Central Administrative Tribunal - Delhi

202 vs Union Of India on 17 July, 2012

      

  

  

 CENTRAL ADMINISTRATIVE TRIBUNAL
PRINCIPAL BENCH

OA 4095/2011

New Delhi this the 17th day of July, 2012

HONBLE MR. G. GEORGE PARACKEN, MEMBER (J)
HONBLE DR. VEENA CHHOTRAY, MEMBER (A)

Smt.

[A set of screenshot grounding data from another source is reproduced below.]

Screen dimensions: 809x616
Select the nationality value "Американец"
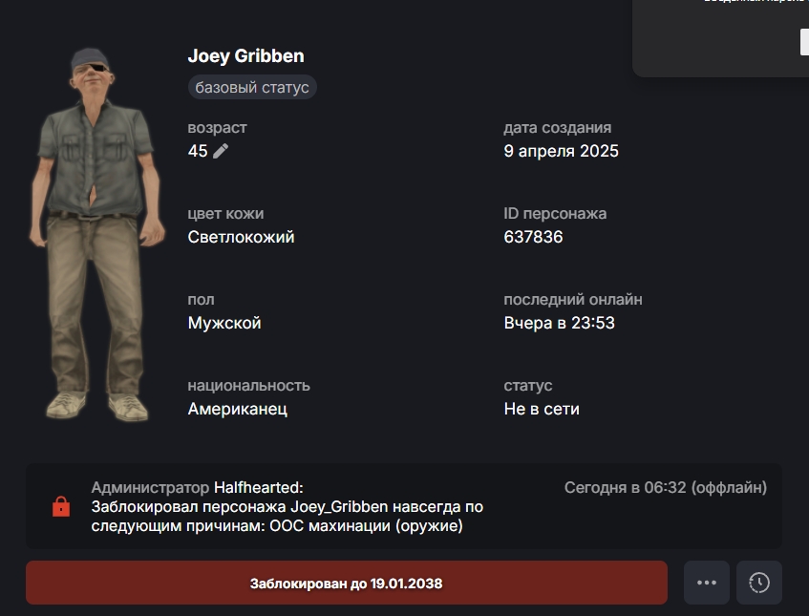pyautogui.click(x=237, y=409)
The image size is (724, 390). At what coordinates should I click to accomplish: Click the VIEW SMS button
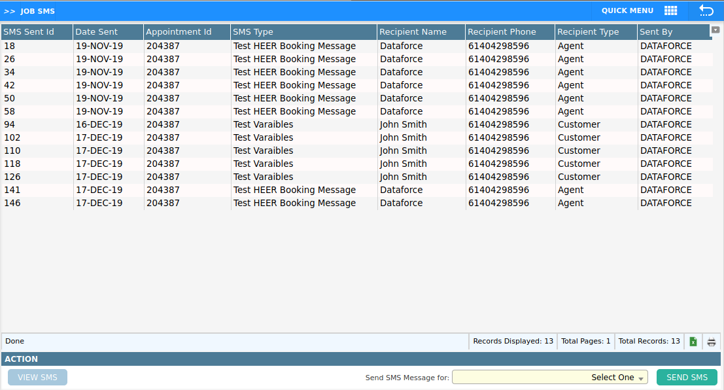pos(37,378)
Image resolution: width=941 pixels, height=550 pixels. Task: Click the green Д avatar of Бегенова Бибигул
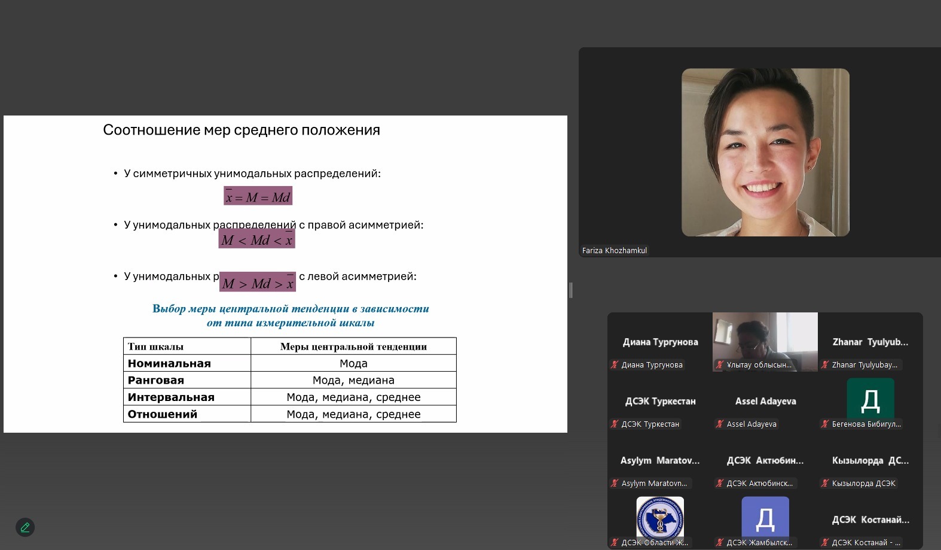point(870,399)
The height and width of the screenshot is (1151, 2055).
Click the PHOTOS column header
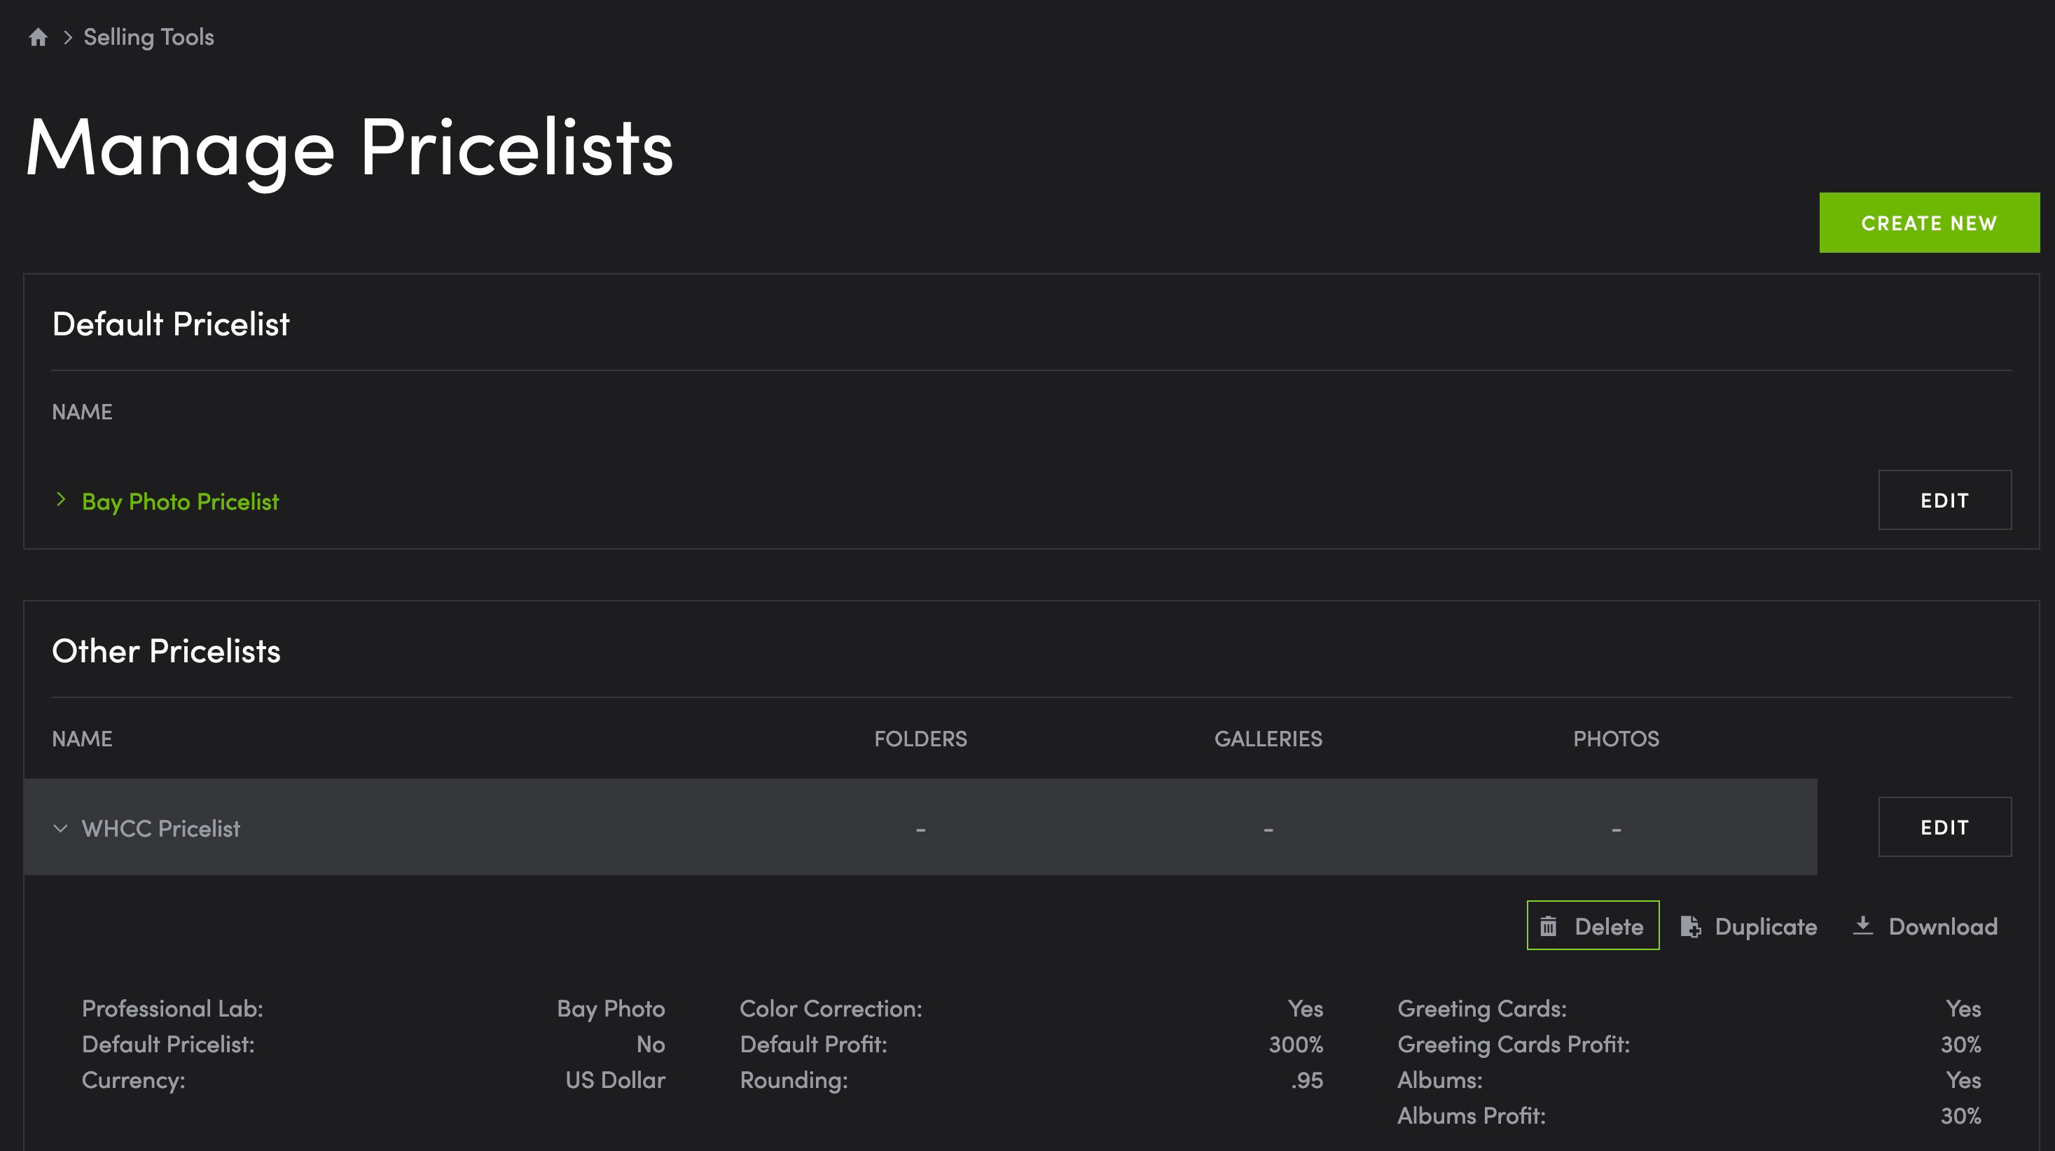[x=1615, y=739]
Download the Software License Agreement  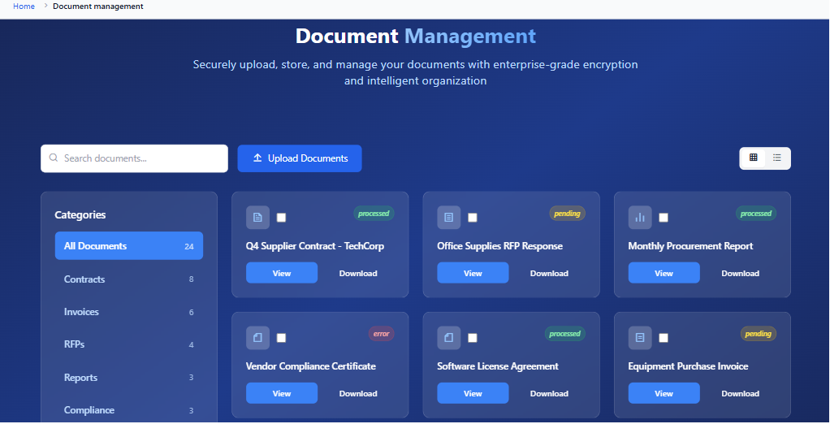coord(549,394)
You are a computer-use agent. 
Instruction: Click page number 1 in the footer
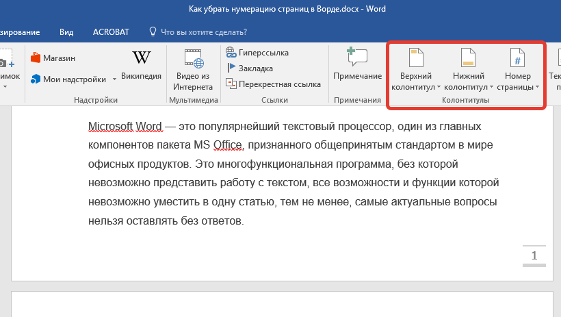534,256
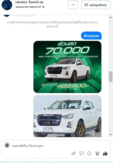Click the scroll down arrow in the chat
The image size is (113, 163).
pyautogui.click(x=111, y=135)
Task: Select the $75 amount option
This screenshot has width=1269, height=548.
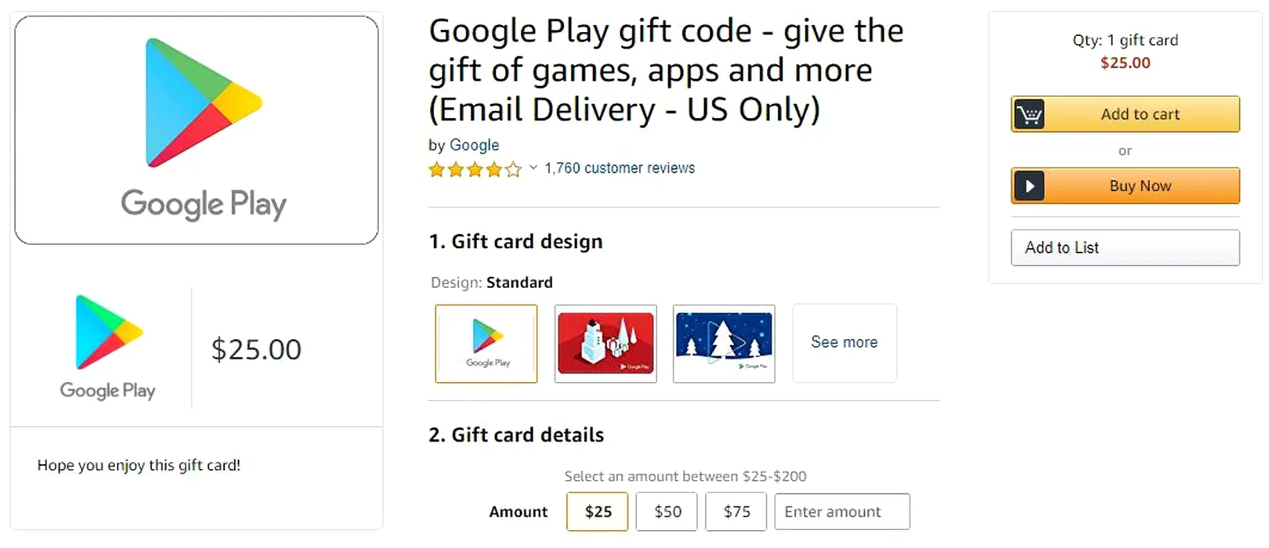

Madhubala Saini,
W/o Shri Ayan Kumar Choudhary,
Occupation TGT (Eng.),
R/o 1301, T/12, Valley View Estate,
Gurgaon Faridabad Road,
Gurgaon-122003

Presently residing at:

11202, Bay Drive,
Danvers, MA, USA 01923.			Applicant.

(By Advocate Shri Ashok Mishra with Shri Sunil Verma)

Versus

1.	Union of India
	Ministry of Human Resources Development,
	Through the Secretary,
	Shastri Bhawan,
	New Delhi-110001.

2.	Kendriya Vidyalaya Sangathan
	Through the Commissioner,
	JNU Campus, New Mehrauli Road,
	New Delhi-110067

3.	Assistant Commissioner,
	Kendriya Vidyalaya Sangathan
	(Delhi Region),
	18, Institutional Area,
	Shaheed Jeet Singh Marg,
	New Delhi-110016.




4.	Joint Commissioner (Admn.) &
	Appellate Authority
	(Vigilance Section)
	18, Institutional Area,
	Shaheed Jeet Singh Marg,
	New Delhi-110016.				Respondents.

(By Advocate Shri U.N. Singh)

O R D E R  (ORAL)

Shri G. George Paracken:

The applicant who has been working as TGT (English) in Kendriya Vidyalaya Sangathan (`KVS for short) is aggrieved by the impugned order No. F. (794)19044/2010/KVS/DR/13887-89 dated 13/19.04.2010 passed by the Respondent No. 3. According to the said order, she remained absent from duty from 23.01.2010 till date without sanctioned leave and, therefore, she was served with notice under sub-clause (3) of Clause (d) of Article 81 of Education Code for Kendriya Vidyalayas communicating the factum of her voluntary abandonment of service and the provisional loss, vide letter dated 16.03.2010. She was given an opportunity to show cause as to why the aforesaid order of provisional loss of lien should not be confirmed. Further, taking into consideration her representation dated 25.03.2010 and all other relevant facts and circumstances of the case, the competent authority came to the conclusion that she deemed to have voluntarily abandoned her service and confirmed the loss of her lien on the post of TGT (Eng.). Thus, she was removed from the service of the KVS with effect from the date of her remaining absent from duties i.e. with effect from 23.01.2010. The applicant filed an appeal dated 15.05.2010 against the aforesaid order but the same was rejected by the appellate authority vide the impugned order No. F.19063/10/2010-KVS (Vig.) dated 14.12.2010. The applicant has challenged both the aforesaid orders in this Original Application filed under Section 19 of the Administrative Tribunals Act, 1985.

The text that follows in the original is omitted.